=== FRAGMENTO DEL TEXTO ===
# d'occasion, de seconde main



## Domtom

¿Cómo sería en francés "de segunda mano"? 

_d'occasion_ o _de seconde main_? ;

dejando de lado, puesto que ya no sería una discusión lingüística (sino de ética comercial y tal), el hecho de que "d'occasion" no es realmente de ocasión -en general-, puesto que para que realmente lo fuese el producto tendría que ser nuevo o muy bueno y encima barato, cosa que no se suele dar.

¿O más bien para unas cosas la una y para otras cosas la otra?

Muchas gracias.


----------



## Cintia&Martine

Buenos días, bonjour,

Personnellement je ne connais que _d'occasion _(=> _d'occas_) mais je vois sur le net que _seconde main_ s'emploie... en Belgique (je n'ai pas ouvert toutes les pages, seulement celles de la première de résultats).

Ya sabes... espera más respuestas.
Au revoir, hasta luego


----------



## lpfr

Sí, es verdad que "d'occasion" corresponde raramente a una verdadera ocasión. Pero aquí en Francia, como dice Martine, se dice "d'occasion" para decir "de segunda mano". No sabía que los belgas sí utilizaban "de seconde main". Sería bueno que los franceses imitasen en eso a los belgas.


----------



## Domtom

Muchas gracias, *Martine* y *Lp* de Francia.

De todas maneras, yo esperaba una respuesta en función de que para unas cosas lo uno y para otras lo otro, puesto que encontré esto:

*de segunda mano *d’occasion (ventas), de seconde main (informaciones).

=== MATERIAL EXTRAÍDO ===
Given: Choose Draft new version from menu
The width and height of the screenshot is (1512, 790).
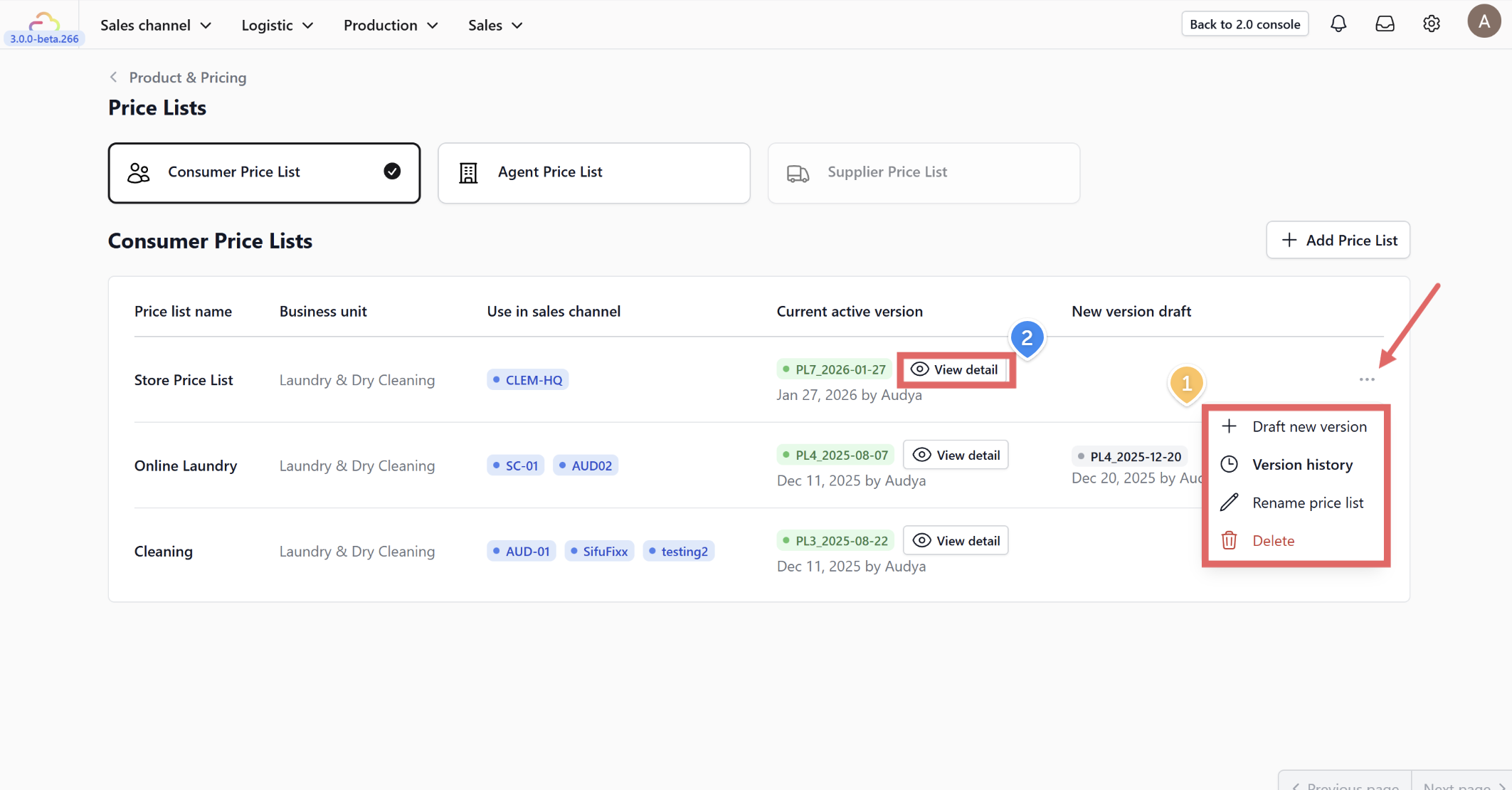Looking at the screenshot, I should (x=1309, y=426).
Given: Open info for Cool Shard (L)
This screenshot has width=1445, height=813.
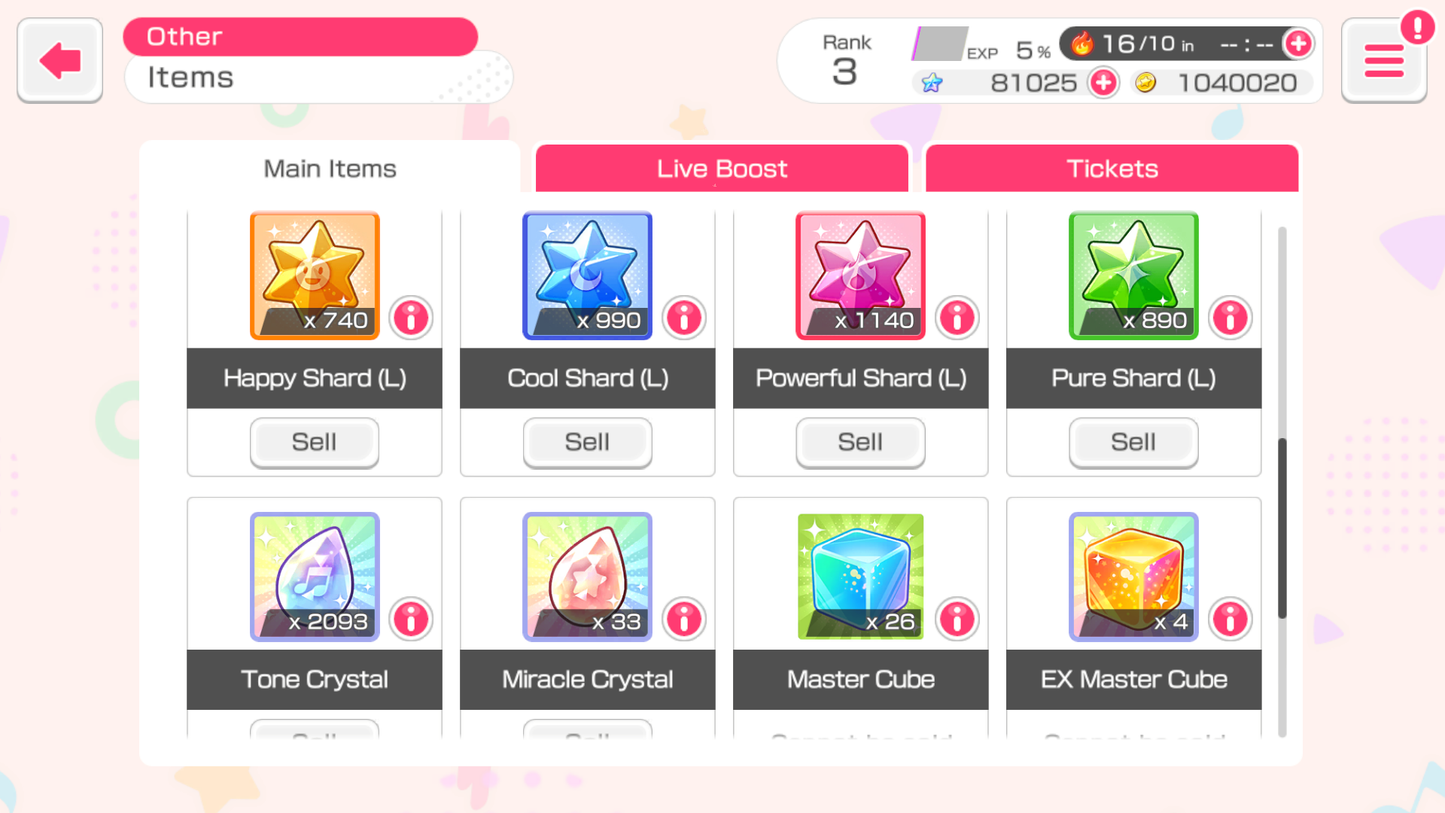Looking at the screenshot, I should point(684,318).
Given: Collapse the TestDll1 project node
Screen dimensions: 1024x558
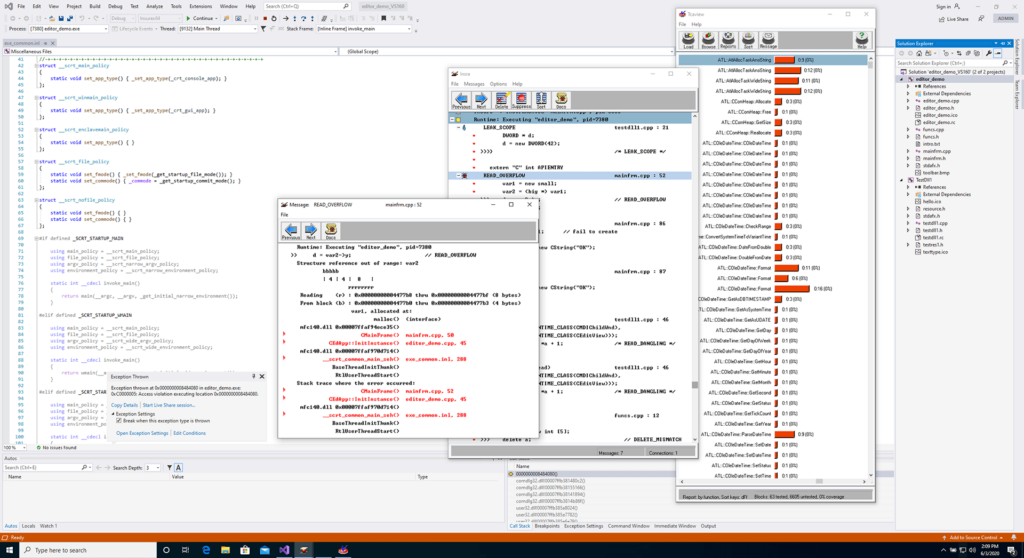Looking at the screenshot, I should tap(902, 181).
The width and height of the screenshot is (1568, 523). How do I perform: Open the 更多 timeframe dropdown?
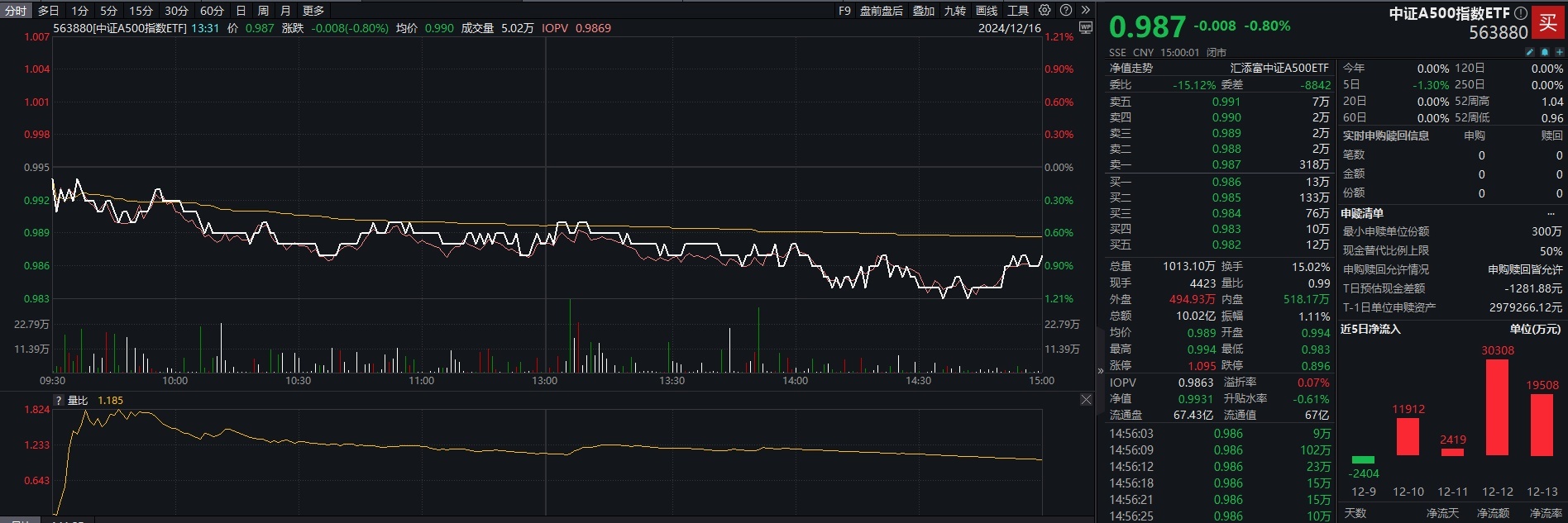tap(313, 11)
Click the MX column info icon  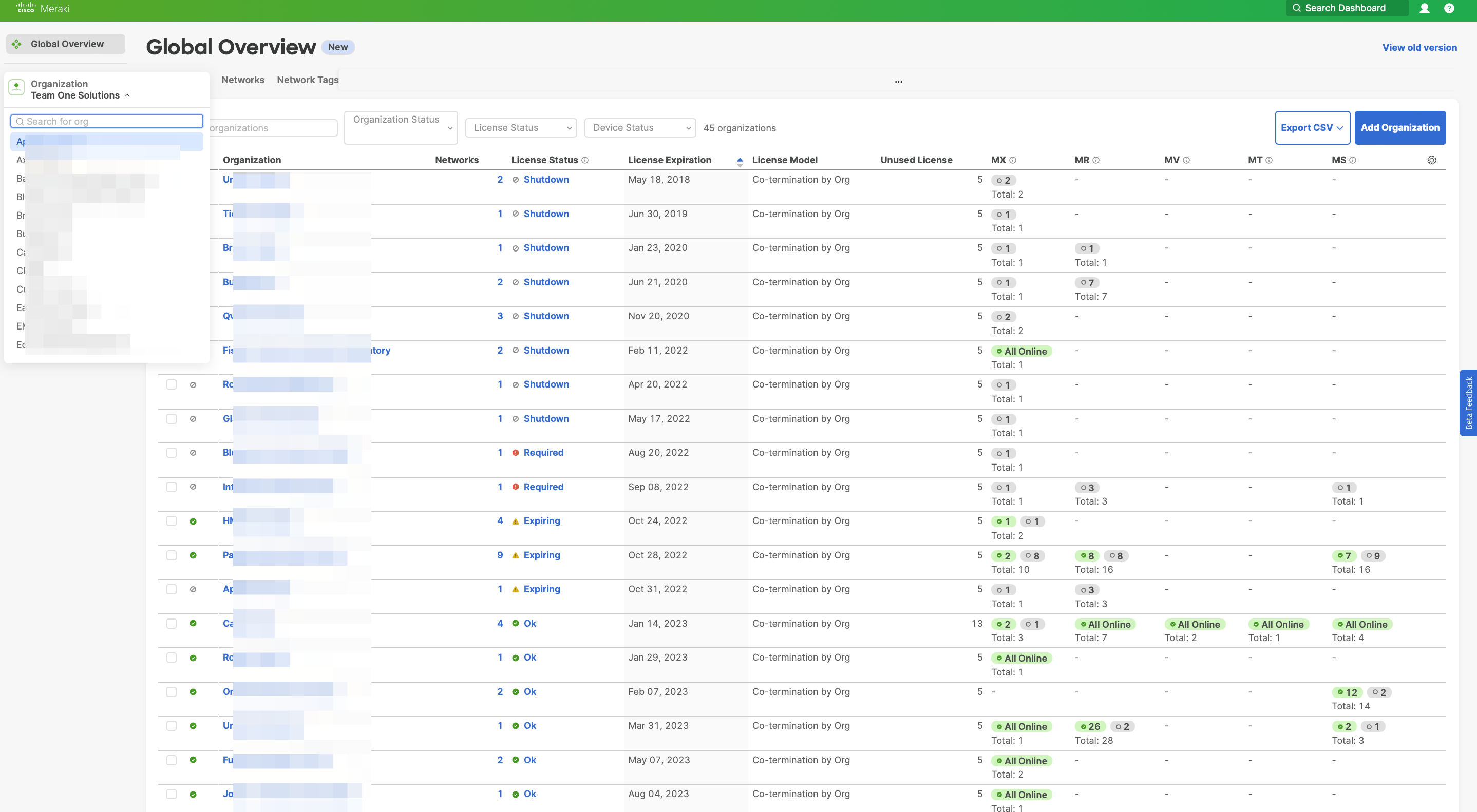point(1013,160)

=== EJERCICIOS ===
a - En el hilo sobre «d'occasion» y «de seconde main», ¿en qué país dice Cintia&Martine que se emplea «seconde main»?
b - Continúa el hilo sobre «d'occasion» y «de seconde main» a partir de su último mensaje.

=== RESPUESTAS ESPERADAS ===
a - En Bélgica.

b -
 
RAMÓN GARCÍA-PELAYO Y GROSS, JEAN TESTAS et collaborateurs: *Grand Dictionnaire  **Espagnol-Français Français-Espagnol.  *Larousse-Bordas, Paris, 2ème édition, 1998, (XIV + 850 + 62 + 716) pages. Page 523 de E-F.

¿Qué rayos quiere decir con "informaciones"?

Por cierto, no sabía lo de en Francia, en Bélgica.


----------



## Cintia&Martine

Re...,

Tienes razón, mea culpa, lo siento (¿ya me flagelé bastante ? )
Sí se emplea par la información, quiere decir que la fuente de una información (_renseignement_) no es directa sino que ya ha sido filtrada por un intermediario.

Au revoir, hasta luego


----------



## lpfr

No había pensado en las informaciones de segunda mano. 

Se trata des informaciones que no vienen directamente: "mi amigo dice que su cuñado le dijo..." o "según los viajeros provenientes de la zona...".


----------



## Domtom

Sí, no son informaciones de ocasión, sino de segunda mano... aunque ahora no sé si en español diríamos para las informaciones, "de segunda mano", igual sí. Lo que es seguro es que tenemos informaciones de primera mano, por ejemplo: "Sé de primera mano que han absuelto a nuestro amigo, puesto que me lo acaba de decir su abogado".


----------



## yserien

"Sé de primera mano," quizá suene un poco envejecido ; ahora lo que se lleva es "de fuentes bien informadas, solventes, dignas de crédito...."


----------



## Paquita

Je viens à penser à quelque chose qui pourrait avoir le sens que tu recherches...

J'ai appris *indirectement* que ... (pero igual puede referirse a una tercera o cuarta mano )


----------



## ChocolatHada

Hola a todos!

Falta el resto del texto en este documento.